Анна в доме носки штопает одному молодому барину, Петерсен же вышел немного подышать свежим воздухом. Когда два господина подходят совсем близко, Петерсен снимает шапку:

– Добрый вечер, вельможные господа. Но ответа не получает.

Господин, что постарше и посолиднее, сердито сопит, раздувая ноздри, и смотрит на Петерсена. И наконец разражается злобным криком:

– Убирайся отсюда!.. Это просто возмутительно! Кто тебе позволил разбойничать на моем участке?!

Каждое слово его – будто удар кулаком по столу.

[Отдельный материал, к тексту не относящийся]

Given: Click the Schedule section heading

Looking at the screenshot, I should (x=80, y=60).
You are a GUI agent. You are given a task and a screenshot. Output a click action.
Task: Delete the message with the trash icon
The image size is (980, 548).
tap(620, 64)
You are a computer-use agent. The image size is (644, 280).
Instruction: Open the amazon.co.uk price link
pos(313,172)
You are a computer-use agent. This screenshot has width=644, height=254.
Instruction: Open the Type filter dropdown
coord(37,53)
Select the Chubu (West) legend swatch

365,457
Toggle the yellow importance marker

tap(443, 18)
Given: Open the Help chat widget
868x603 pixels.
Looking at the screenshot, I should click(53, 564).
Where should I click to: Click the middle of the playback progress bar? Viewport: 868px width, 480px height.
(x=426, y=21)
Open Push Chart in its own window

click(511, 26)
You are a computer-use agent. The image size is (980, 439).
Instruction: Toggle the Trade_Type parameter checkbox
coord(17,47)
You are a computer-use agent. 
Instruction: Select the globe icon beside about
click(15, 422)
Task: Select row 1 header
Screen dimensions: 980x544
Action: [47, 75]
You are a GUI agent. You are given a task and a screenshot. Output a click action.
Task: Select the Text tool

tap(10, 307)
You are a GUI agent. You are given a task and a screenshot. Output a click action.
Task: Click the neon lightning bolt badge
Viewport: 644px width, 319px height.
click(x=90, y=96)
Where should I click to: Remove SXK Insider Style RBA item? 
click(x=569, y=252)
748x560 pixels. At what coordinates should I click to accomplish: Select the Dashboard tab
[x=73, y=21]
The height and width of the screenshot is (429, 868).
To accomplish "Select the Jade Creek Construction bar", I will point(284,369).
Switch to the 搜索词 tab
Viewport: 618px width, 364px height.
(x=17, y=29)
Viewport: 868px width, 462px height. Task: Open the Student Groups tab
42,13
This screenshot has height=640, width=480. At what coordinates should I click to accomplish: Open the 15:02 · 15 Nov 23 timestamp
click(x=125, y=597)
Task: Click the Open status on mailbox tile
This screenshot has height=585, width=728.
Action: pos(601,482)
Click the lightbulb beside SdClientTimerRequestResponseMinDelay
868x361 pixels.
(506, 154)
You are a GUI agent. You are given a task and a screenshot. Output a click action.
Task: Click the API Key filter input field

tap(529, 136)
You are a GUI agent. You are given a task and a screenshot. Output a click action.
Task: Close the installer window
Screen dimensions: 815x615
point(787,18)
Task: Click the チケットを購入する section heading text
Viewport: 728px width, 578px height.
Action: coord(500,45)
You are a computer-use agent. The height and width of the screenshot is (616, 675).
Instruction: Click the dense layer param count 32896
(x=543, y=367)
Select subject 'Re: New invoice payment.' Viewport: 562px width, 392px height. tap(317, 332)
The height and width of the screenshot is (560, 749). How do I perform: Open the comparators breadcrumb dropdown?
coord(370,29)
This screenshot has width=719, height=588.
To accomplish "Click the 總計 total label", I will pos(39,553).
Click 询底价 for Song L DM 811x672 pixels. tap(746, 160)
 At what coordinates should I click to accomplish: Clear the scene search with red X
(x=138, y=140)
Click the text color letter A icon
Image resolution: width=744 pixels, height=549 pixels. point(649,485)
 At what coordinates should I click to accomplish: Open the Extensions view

Весь красный, барин смотрит на дым, курчавыми завитками поднимающийся из трубы.

Петерсен стоит опустив руки. В небе угрюмо нависли тучи: вот-вот пойдет снег. Он не смотрит вверх – но все-таки видит пепельно-серое, суровое небо. Что сказать?

Он говорит, подобострастно заглядывая в глаза:

– Господин вельможный, жилья у нас нет, бездомные мы с женой, а тут столько кругом кирпича… вот мы и построили этот домишко. Я весной бы земли натаскал, огородик бы сделал…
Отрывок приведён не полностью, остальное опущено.